一个一般用户是根据他所在的组的权限指定的一些操作,但是,一般来说,会拒绝使用一些会影响他的home目录之外的命令。用户可以被允许使用sudo命令,临时赋予root权限。Unix系列的系统默认是组织一般用户访问系统的关键部分和其他用户的文件和文件夹。

关于sudo之后可以执行哪些命令,可以通过编辑 /etc/sudoers文件:

要为某个用户提供特权,使其可以使用sudo执行所有命令,在配置文件中加入:

用户名   ALL=(ALL) ALL

只为用户启用部分特权:

用户名 主机名=/sbin/halt,/sbin/poweroff,/sbin/reboot

还可以通过/etc/sudoers设置超时机制等。

/etc/sudoers文件默认是只有root用户才可以修改和访问的,如果不小心修改了/etc/sudoers的访问权限,要记住立刻恢复。

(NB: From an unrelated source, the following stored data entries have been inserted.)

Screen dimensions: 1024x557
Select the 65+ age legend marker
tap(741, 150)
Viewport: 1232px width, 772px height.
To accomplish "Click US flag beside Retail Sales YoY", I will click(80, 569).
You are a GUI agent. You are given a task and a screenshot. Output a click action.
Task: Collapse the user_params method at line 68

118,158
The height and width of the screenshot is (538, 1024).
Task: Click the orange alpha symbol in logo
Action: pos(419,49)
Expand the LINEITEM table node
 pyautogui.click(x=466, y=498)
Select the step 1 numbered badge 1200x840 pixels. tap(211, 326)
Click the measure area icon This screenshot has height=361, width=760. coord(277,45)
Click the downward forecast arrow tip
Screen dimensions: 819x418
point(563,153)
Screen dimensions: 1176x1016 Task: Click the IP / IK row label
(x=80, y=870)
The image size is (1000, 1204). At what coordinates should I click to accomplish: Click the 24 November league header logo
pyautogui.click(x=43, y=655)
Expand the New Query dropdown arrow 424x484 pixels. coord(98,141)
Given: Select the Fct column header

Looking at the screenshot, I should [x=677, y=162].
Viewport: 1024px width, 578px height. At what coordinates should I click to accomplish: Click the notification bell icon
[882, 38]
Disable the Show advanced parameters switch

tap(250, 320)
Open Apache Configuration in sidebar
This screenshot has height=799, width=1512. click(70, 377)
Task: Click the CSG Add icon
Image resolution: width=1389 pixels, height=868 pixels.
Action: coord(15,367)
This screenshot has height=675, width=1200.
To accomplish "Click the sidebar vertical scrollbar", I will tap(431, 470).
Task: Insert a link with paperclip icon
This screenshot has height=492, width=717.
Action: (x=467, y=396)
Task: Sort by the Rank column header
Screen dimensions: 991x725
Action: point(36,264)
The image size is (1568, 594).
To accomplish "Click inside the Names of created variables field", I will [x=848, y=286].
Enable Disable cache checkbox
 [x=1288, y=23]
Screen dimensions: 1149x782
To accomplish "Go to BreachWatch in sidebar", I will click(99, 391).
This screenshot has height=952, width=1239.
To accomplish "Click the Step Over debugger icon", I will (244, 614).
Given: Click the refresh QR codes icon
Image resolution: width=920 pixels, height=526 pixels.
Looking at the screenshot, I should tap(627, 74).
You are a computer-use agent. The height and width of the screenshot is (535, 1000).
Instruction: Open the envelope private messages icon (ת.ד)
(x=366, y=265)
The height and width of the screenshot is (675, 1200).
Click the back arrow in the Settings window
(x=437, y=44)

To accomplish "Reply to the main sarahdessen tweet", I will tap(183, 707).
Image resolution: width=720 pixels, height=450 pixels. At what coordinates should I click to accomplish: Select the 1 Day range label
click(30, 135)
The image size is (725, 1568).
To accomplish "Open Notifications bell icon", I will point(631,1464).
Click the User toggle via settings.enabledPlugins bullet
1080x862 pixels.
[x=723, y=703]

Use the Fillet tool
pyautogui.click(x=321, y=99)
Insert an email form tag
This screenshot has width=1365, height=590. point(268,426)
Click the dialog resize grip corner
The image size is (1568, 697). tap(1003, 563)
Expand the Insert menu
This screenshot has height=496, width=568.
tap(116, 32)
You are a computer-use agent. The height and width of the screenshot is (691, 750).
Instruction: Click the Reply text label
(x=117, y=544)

总之,对于一般的应用程序来说,无论有多好冠冕堂皇的理由,都要禁止使用root用户启动,即使是放在公司内部或者数据中心内部的服务器也是如此,因为,你不能保证你的程序不会出问题。所以,为了安全起见,最好还是创建一个应用程序专用的帐号,并且赋予这个帐号应用程序需要的权限即可(即最小权限),这样即使程序出了问题,攻击者对整台机器的控制也是有限的。